Segundo, esta variación debe ser hereditaria. Es decir, los padres deben transmitir sus características a sus hijos. Los genes son los responsables de esto. Si una mariposa tiene alas oscuras debido a una mutación genética, es probable que sus hijos también tengan alas oscuras.

Tercero, debe haber una presión selectiva. Esto significa que algunos individuos tienen más probabilidades de sobrevivir y reproducirse que otros. Esta probabilidad está influenciada por las características que poseen. Por ejemplo, si las mariposas claras son más fáciles de ver para los depredadores, las mariposas oscuras tendrán una mayor probabilidad de sobrevivir y reproducirse.

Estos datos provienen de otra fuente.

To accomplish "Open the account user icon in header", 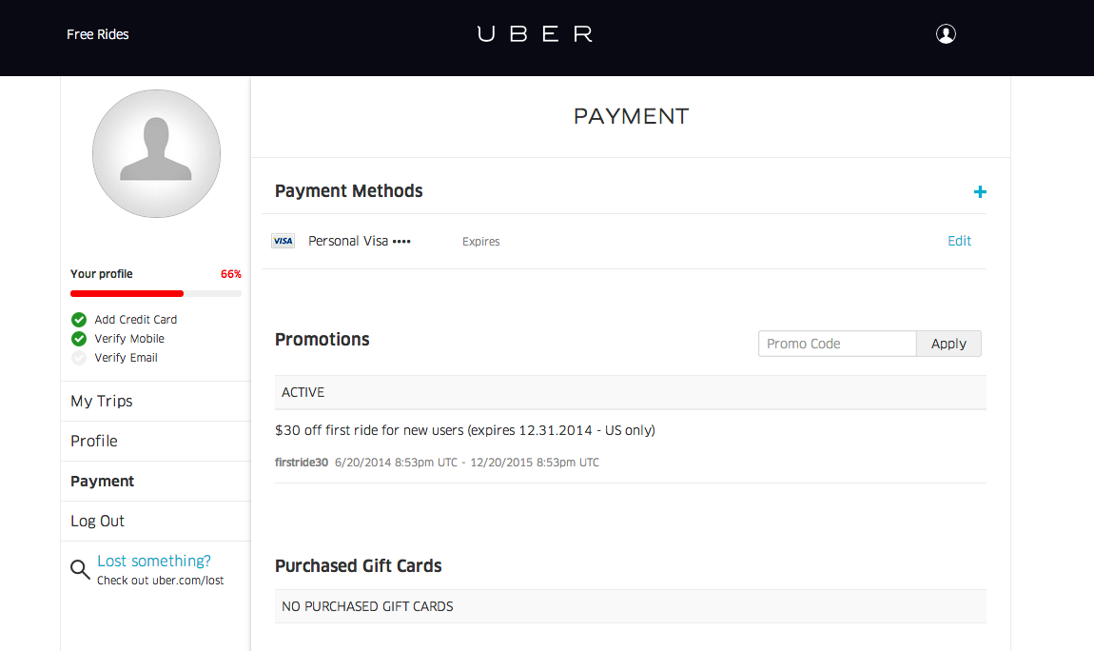I will [946, 33].
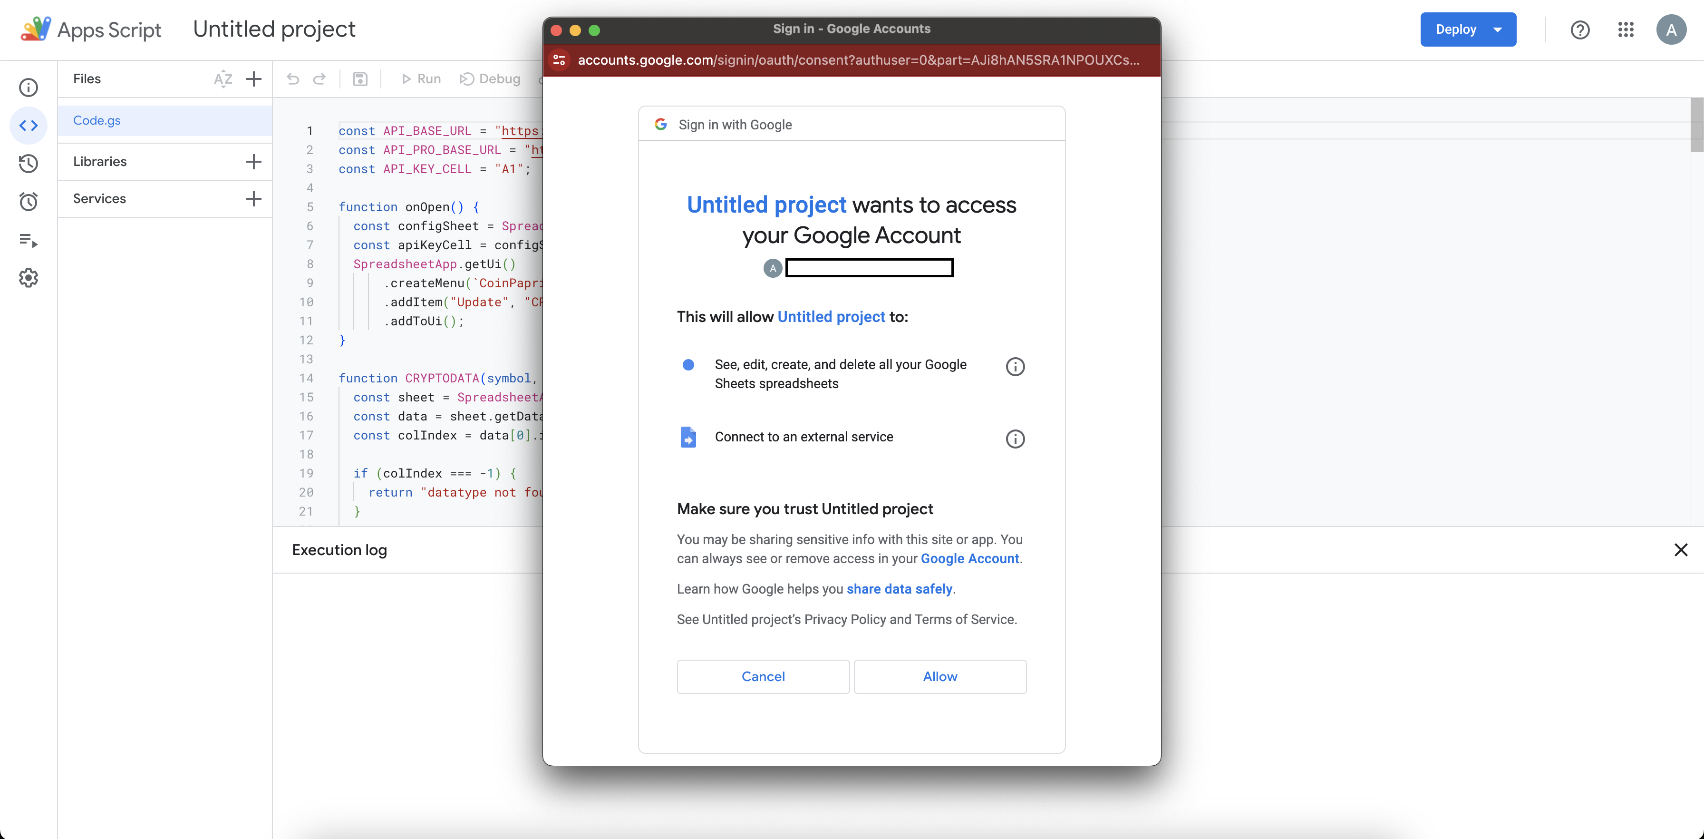Viewport: 1704px width, 839px height.
Task: Click info icon for Google Sheets permission
Action: point(1015,367)
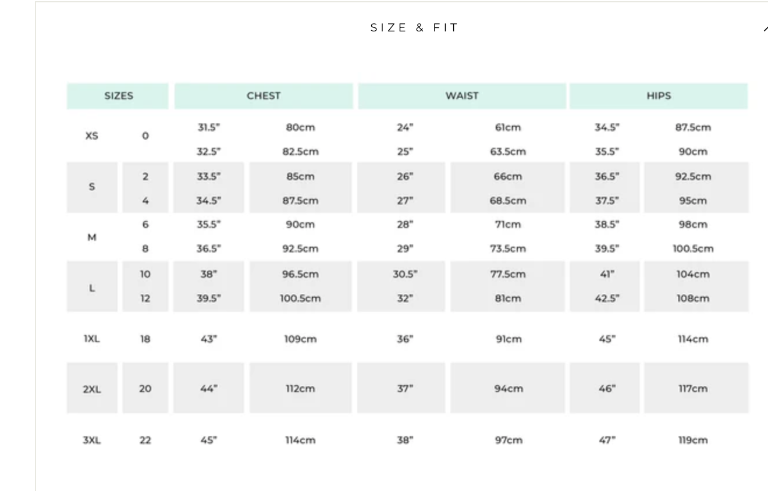The height and width of the screenshot is (491, 768).
Task: Select the 112cm chest value
Action: pyautogui.click(x=300, y=389)
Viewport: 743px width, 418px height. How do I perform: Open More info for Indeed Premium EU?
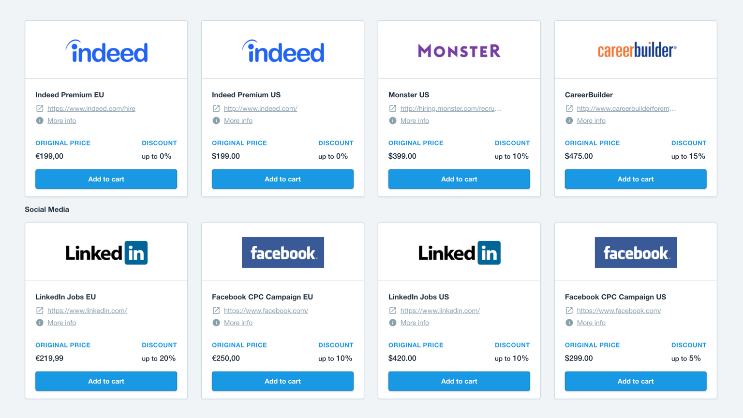[x=61, y=120]
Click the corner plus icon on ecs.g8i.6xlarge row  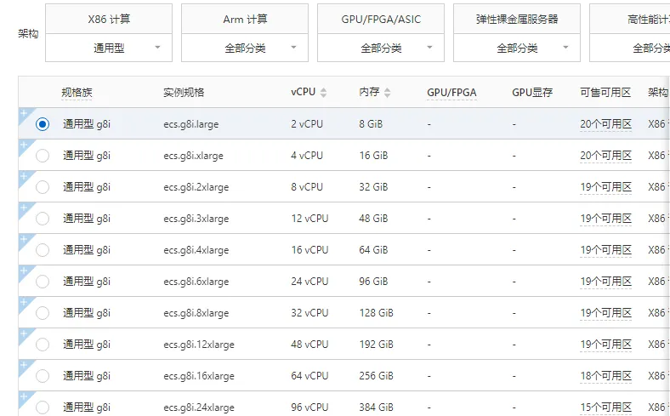pos(23,271)
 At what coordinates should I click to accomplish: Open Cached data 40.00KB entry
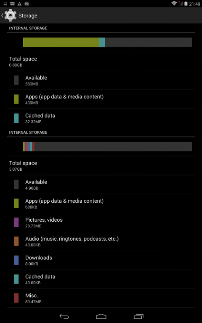101,279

Finalmente, a lo largo del tiempo, la Selección Natural lleva a la adaptación. Las características que ayudan a la supervivencia y reproducción se vuelven más comunes en la población. La población evoluciona.
Un Ejemplo Clásico: Las Polillas Biston Betularia
Un ejemplo famoso de Selección Natural es la historia de las polillas Biston betularia en Inglaterra durante la Revolución Industrial. Antes de la Revolución Industrial, la mayoría de estas polillas eran de color claro. Esto les permitía camuflarse en los árboles cubiertos de líquenes.

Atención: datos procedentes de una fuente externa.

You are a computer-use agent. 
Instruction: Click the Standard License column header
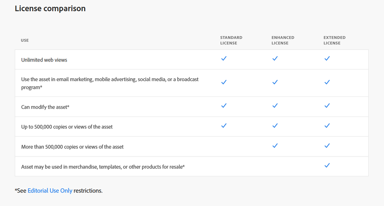click(231, 40)
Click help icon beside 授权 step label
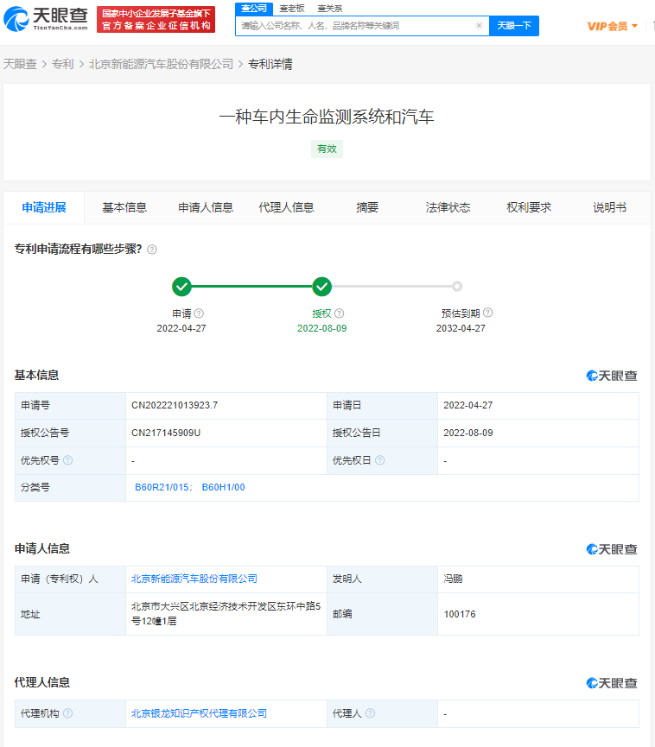The width and height of the screenshot is (655, 747). click(x=340, y=313)
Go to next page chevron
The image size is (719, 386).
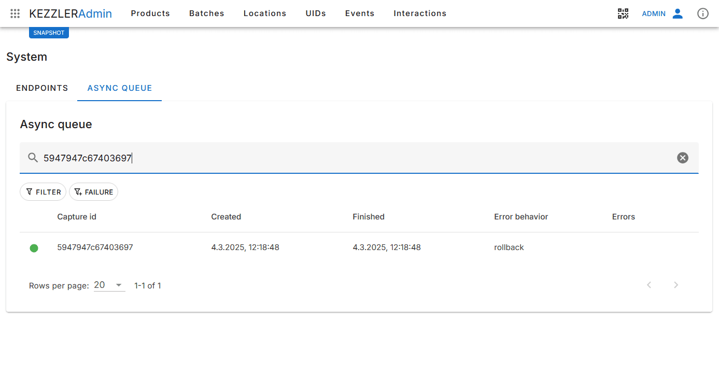(x=675, y=285)
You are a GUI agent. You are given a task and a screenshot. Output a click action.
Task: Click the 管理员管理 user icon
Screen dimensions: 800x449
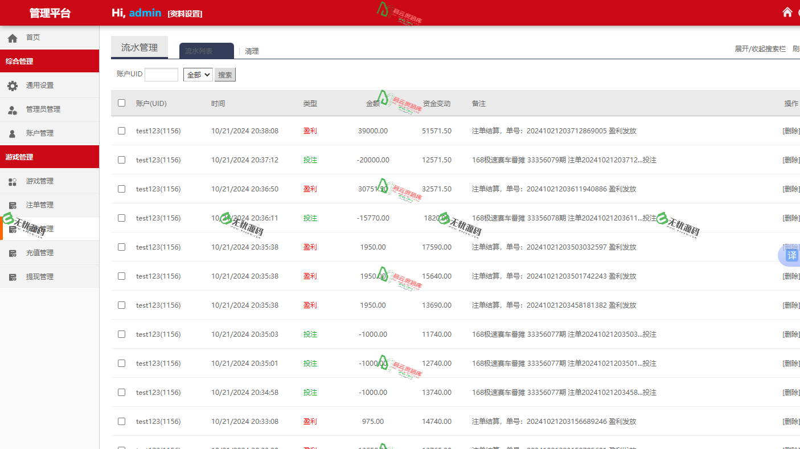tap(13, 110)
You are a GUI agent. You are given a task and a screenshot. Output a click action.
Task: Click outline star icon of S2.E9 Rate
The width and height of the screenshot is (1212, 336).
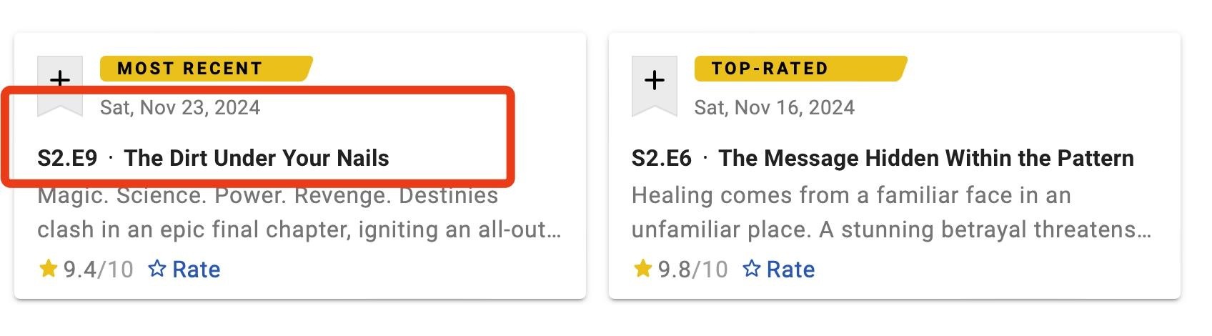[157, 269]
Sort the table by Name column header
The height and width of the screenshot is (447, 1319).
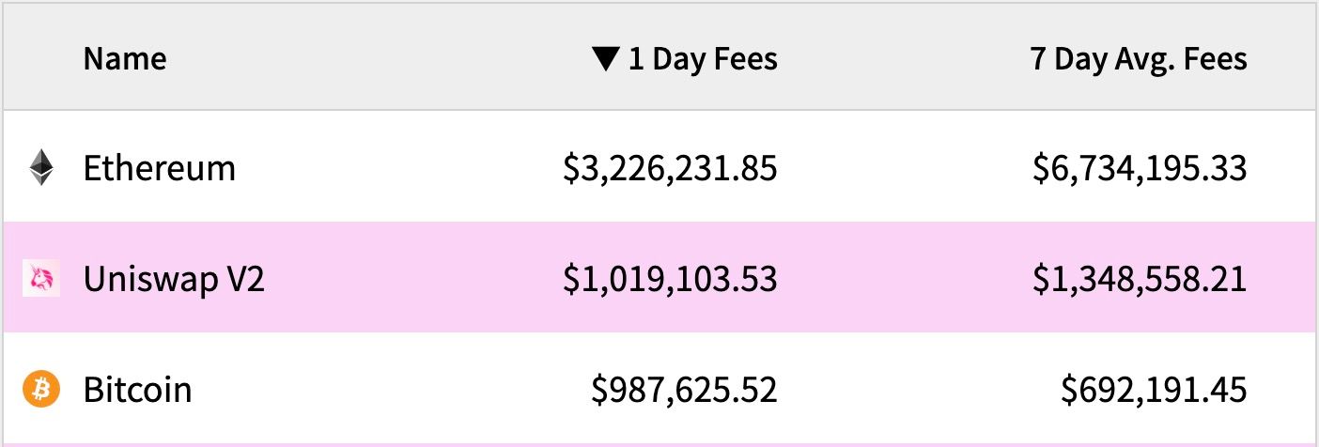point(125,59)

Sin embargo, durante la Revolución Industrial, la contaminación industrial oscureció los árboles. Los líquenes murieron. Las polillas claras se volvieron más fáciles de ver para los depredadores. En cambio, las polillas oscuras, que eran raras al principio, ahora se camuflaban mejor.
Como resultado, las polillas oscuras tuvieron una mayor probabilidad de sobrevivir y reproducirse. Con el tiempo, la población de polillas Biston betularia se volvió predominantemente oscura. Este ejemplo ilustra cómo la Selección Natural puede llevar a cambios rápidos en una población en respuesta a cambios ambientales.

Selección Natural y la Evolución
La Selección Natural es el principal mecanismo impulsor de la evolución. No es el único mecanismo (también existen la deriva génica, el flujo génico y la mutación). Sin embargo, la Selección Natural es la única que conduce a la adaptación. Con el tiempo, la acumulación de pequeñas adaptaciones puede dar lugar a la formación de nuevas especies.
Importancia de la Selección Natural
La comprensión de la Selección Natural es crucial para muchos campos de la biología. Nos ayuda a entender la evolución de las enfermedades. Nos ayuda a desarrollar estrategias para conservar la biodiversidad. También es fundamental en la agricultura, donde podemos seleccionar plantas y animales con características deseables.
En resumen, la Selección Natural es un proceso poderoso. Este proceso explica cómo los organismos se adaptan a su entorno. Comprenderlo es clave para comprender la vida en la Tierra.